Other south pole science:

  • Permanently illuminated ridges adjacent to PSRs allow solar power generation year-round
  • Communication line-of-sight to Earth is available from certain ridge locations
  • Distinct geology from equatorial Apollo landing sites

Has Artemis successfully flown to the moon?

Artemis I, the uncrewed test flight, successfully completed a 25.5-day mission in November 2022, including lunar orbit. Artemis II (crewed lunar flyby) targets April 2026. The first crewed lunar landing (Artemis III) targets 2027–2028, pending SpaceX Starship HLS development milestones.

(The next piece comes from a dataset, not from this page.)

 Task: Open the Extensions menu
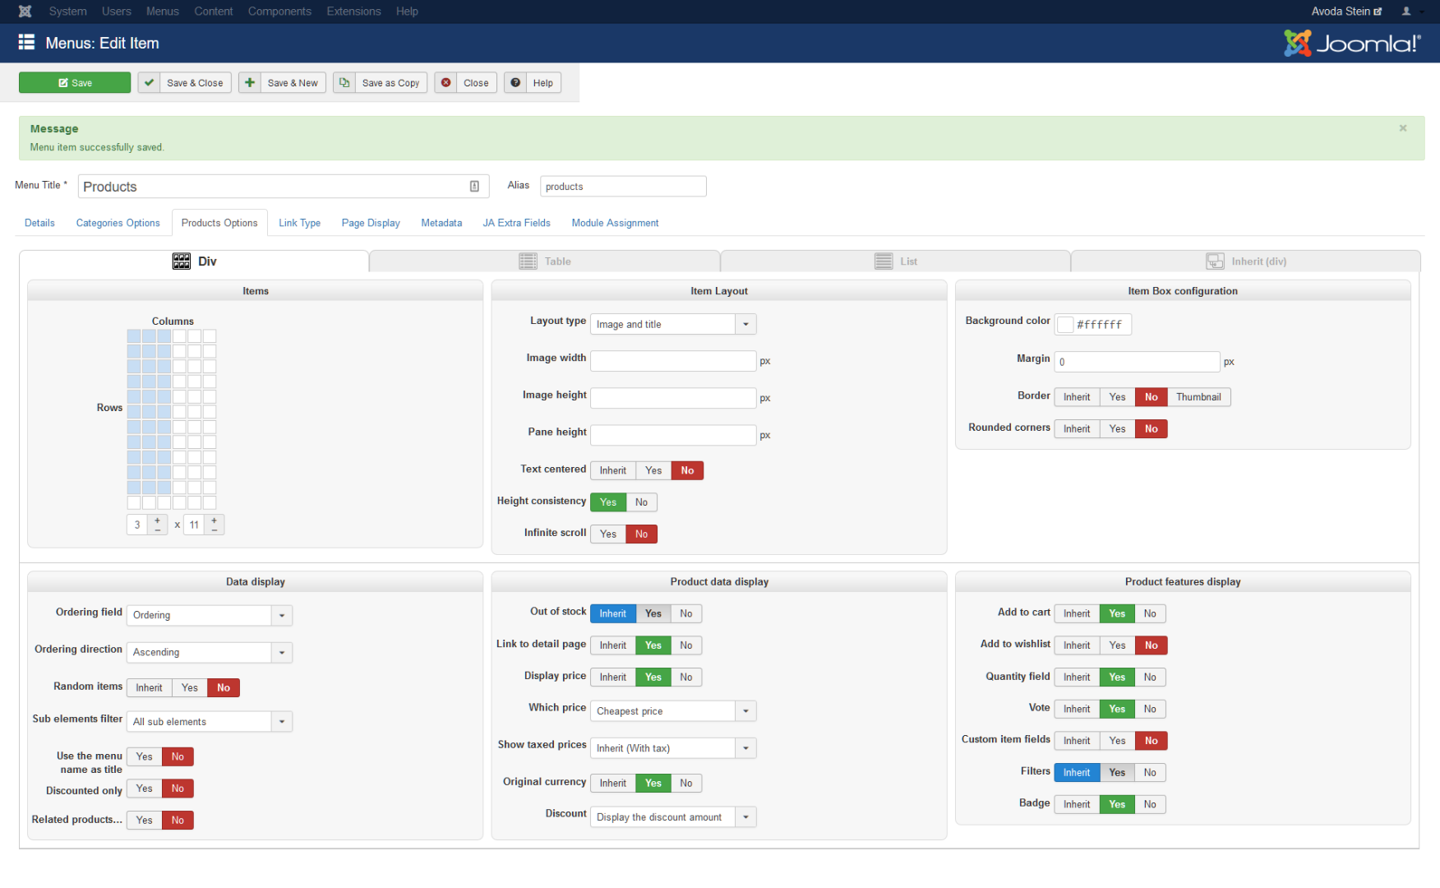[353, 12]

When will humans land on the moon again?

NASA's current target for Artemis III, the first crewed landing, is 2027–2028. The primary schedule constraint is SpaceX's Starship Human Landing System, which must complete development and an uncrewed lunar landing demonstration before Artemis III can fly.

What is the Lunar Gateway and why does it matter?

The Lunar Gateway is a planned space station in lunar orbit serving as a staging point for surface missions. Unlike Apollo's direct-to-surface approach, it allows the same lander to make multiple trips over years of operation. The core modules (PPE and HALO) target launch in 2026–2027.